PROVIDED INFORMATION —

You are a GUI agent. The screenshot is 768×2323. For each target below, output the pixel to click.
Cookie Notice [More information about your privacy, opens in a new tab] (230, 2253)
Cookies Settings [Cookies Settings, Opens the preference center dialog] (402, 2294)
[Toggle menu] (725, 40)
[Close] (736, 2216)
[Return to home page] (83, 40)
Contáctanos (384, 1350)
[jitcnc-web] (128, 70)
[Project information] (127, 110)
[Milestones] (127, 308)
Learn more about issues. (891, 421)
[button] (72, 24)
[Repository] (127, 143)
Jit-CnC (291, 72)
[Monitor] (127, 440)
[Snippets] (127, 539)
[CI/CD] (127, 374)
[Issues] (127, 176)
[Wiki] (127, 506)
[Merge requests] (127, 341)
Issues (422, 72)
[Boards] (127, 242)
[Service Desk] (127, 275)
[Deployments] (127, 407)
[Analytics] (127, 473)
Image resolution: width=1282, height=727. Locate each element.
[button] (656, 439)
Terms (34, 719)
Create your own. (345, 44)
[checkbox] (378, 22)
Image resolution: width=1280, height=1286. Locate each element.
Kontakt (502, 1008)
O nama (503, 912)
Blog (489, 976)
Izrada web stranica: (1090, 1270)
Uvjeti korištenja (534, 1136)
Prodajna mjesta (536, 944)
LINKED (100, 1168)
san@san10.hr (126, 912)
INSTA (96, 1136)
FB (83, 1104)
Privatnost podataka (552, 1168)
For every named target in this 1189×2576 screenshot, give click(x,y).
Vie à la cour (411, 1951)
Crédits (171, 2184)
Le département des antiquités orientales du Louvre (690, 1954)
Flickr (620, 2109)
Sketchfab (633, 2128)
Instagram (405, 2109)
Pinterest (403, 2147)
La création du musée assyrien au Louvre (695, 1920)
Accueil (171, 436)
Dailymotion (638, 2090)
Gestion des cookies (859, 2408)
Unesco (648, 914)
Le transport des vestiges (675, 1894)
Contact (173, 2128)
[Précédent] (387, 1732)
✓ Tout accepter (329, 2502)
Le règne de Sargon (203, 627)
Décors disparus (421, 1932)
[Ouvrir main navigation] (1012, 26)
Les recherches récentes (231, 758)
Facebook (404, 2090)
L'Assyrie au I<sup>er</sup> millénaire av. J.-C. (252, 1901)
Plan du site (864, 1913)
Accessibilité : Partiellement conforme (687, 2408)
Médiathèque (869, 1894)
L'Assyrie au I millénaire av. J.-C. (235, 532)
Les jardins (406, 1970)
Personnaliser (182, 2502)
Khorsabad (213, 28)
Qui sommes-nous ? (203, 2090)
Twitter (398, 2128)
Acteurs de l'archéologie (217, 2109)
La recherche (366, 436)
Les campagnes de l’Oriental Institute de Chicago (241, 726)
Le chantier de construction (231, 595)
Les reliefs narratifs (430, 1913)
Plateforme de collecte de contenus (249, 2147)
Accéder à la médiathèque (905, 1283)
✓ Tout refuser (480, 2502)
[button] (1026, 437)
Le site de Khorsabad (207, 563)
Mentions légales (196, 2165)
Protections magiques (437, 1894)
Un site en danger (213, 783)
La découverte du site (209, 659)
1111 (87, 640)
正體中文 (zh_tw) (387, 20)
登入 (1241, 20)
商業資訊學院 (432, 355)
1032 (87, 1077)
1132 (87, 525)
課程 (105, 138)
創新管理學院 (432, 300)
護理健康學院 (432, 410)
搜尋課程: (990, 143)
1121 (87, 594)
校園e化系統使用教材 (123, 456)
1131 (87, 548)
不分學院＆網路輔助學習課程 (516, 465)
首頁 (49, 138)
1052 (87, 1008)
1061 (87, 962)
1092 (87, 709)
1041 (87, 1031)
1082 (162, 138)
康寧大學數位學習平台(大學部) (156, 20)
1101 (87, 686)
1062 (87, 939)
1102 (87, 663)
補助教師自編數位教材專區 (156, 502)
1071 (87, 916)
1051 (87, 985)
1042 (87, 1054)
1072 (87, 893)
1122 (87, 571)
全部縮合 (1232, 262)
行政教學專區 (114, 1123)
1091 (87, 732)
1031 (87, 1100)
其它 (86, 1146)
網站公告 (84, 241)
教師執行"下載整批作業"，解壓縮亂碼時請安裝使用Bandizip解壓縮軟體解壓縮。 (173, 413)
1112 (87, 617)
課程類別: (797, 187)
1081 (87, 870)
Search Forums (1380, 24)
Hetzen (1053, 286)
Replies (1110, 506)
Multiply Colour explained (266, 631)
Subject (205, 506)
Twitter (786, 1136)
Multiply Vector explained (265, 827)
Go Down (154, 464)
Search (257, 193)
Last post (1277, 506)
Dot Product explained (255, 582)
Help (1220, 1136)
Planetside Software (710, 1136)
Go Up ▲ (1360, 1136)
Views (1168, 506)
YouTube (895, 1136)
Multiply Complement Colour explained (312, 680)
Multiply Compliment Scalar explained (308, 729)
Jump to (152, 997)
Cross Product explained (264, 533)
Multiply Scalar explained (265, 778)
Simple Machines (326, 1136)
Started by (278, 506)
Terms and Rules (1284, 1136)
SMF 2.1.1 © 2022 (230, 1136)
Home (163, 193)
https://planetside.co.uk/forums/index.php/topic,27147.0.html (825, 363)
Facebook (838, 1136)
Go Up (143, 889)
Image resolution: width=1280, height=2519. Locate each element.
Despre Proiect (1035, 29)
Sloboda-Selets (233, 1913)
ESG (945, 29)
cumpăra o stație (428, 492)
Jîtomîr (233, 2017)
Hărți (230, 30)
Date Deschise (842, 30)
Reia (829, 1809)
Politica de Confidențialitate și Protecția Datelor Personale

EXERCISE BRIEF —
Copy out every line of the material above, word for word, from start to finish.

THE ANSWER —
You are a GUI agent. The screenshot is 768×2323. For each target below, output the pixel to click.
Cookie Notice [More information about your privacy, opens in a new tab] (230, 2253)
Cookies Settings [Cookies Settings, Opens the preference center dialog] (402, 2294)
[Toggle menu] (725, 40)
[Close] (736, 2216)
[Return to home page] (83, 40)
Contáctanos (384, 1350)
[jitcnc-web] (128, 70)
[Project information] (127, 110)
[Milestones] (127, 308)
Learn more about issues. (891, 421)
[button] (72, 24)
[Repository] (127, 143)
Jit-CnC (291, 72)
[Monitor] (127, 440)
[Snippets] (127, 539)
[CI/CD] (127, 374)
[Issues] (127, 176)
[Wiki] (127, 506)
[Merge requests] (127, 341)
Issues (422, 72)
[Boards] (127, 242)
[Service Desk] (127, 275)
[Deployments] (127, 407)
[Analytics] (127, 473)
Image resolution: width=1282, height=727. Locate each element.
[button] (656, 439)
Terms (34, 719)
Create your own. (345, 44)
[checkbox] (378, 22)
Image resolution: width=1280, height=1286. Locate each element.
Kontakt (502, 1008)
O nama (503, 912)
Blog (489, 976)
Izrada web stranica: (1090, 1270)
Uvjeti korištenja (534, 1136)
Prodajna mjesta (536, 944)
LINKED (100, 1168)
san@san10.hr (126, 912)
INSTA (96, 1136)
FB (83, 1104)
Privatnost podataka (552, 1168)
For every named target in this 1189×2576 screenshot, give click(x,y).
Vie à la cour (411, 1951)
Crédits (171, 2184)
Le département des antiquités orientales du Louvre (690, 1954)
Flickr (620, 2109)
Sketchfab (633, 2128)
Instagram (405, 2109)
Pinterest (403, 2147)
La création du musée assyrien au Louvre (695, 1920)
Accueil (171, 436)
Dailymotion (638, 2090)
Gestion des cookies (859, 2408)
Unesco (648, 914)
Le transport des vestiges (675, 1894)
Contact (173, 2128)
[Précédent] (387, 1732)
✓ Tout accepter (329, 2502)
Le règne de Sargon (203, 627)
Décors disparus (421, 1932)
[Ouvrir main navigation] (1012, 26)
Les recherches récentes (231, 758)
Facebook (404, 2090)
L'Assyrie au I<sup>er</sup> millénaire av. J.-C. (252, 1901)
Plan du site (864, 1913)
Accessibilité : Partiellement conforme (687, 2408)
Médiathèque (869, 1894)
L'Assyrie au I millénaire av. J.-C. (235, 532)
Les jardins (406, 1970)
Personnaliser (182, 2502)
Khorsabad (213, 28)
Qui sommes-nous ? (203, 2090)
Twitter (398, 2128)
Acteurs de l'archéologie (217, 2109)
La recherche (366, 436)
Les campagnes de l’Oriental Institute de Chicago (241, 726)
Le chantier de construction (231, 595)
Les reliefs narratifs (430, 1913)
Plateforme de collecte de contenus (249, 2147)
Accéder à la médiathèque (905, 1283)
✓ Tout refuser (480, 2502)
[button] (1026, 437)
Le site de Khorsabad (207, 563)
Mentions légales (196, 2165)
Protections magiques (437, 1894)
Un site en danger (213, 783)
La découverte du site (209, 659)
1111 (87, 640)
正體中文 (zh_tw) (387, 20)
登入 (1241, 20)
商業資訊學院 (432, 355)
1032 (87, 1077)
1132 (87, 525)
課程 (105, 138)
創新管理學院 (432, 300)
護理健康學院 (432, 410)
搜尋課程: (990, 143)
1121 (87, 594)
校園e化系統使用教材 (123, 456)
1131 (87, 548)
不分學院＆網路輔助學習課程 (516, 465)
首頁 (49, 138)
1052 (87, 1008)
1061 (87, 962)
1092 (87, 709)
1041 (87, 1031)
1082 (162, 138)
康寧大學數位學習平台(大學部) (156, 20)
1101 (87, 686)
1062 (87, 939)
1102 (87, 663)
補助教師自編數位教材專區 (156, 502)
1071 (87, 916)
1051 (87, 985)
1042 (87, 1054)
1072 (87, 893)
1122 (87, 571)
全部縮合 (1232, 262)
行政教學專區 (114, 1123)
1091 (87, 732)
1031 (87, 1100)
其它 (86, 1146)
網站公告 (84, 241)
教師執行"下載整批作業"，解壓縮亂碼時請安裝使用Bandizip解壓縮軟體解壓縮。 (173, 413)
1112 (87, 617)
課程類別: (797, 187)
1081 (87, 870)
Search Forums (1380, 24)
Hetzen (1053, 286)
Replies (1110, 506)
Multiply Colour explained (266, 631)
Subject (205, 506)
Twitter (786, 1136)
Multiply Vector explained (265, 827)
Go Down (154, 464)
Search (257, 193)
Last post (1277, 506)
Dot Product explained (255, 582)
Help (1220, 1136)
Planetside Software (710, 1136)
Go Up ▲ (1360, 1136)
Views (1168, 506)
YouTube (895, 1136)
Multiply Complement Colour explained (312, 680)
Multiply Compliment Scalar explained (308, 729)
Jump to (152, 997)
Cross Product explained (264, 533)
Multiply Scalar explained (265, 778)
Simple Machines (326, 1136)
Started by (278, 506)
Terms and Rules (1284, 1136)
SMF 2.1.1 © 2022 (230, 1136)
Home (163, 193)
https://planetside.co.uk/forums/index.php/topic,27147.0.html (825, 363)
Facebook (838, 1136)
Go Up (143, 889)
Image resolution: width=1280, height=2519. Locate each element.
Despre Proiect (1035, 29)
Sloboda-Selets (233, 1913)
ESG (945, 29)
cumpăra o stație (428, 492)
Jîtomîr (233, 2017)
Hărți (230, 30)
Date Deschise (842, 30)
Reia (829, 1809)
Politica de Confidențialitate și Protecția Datelor Personale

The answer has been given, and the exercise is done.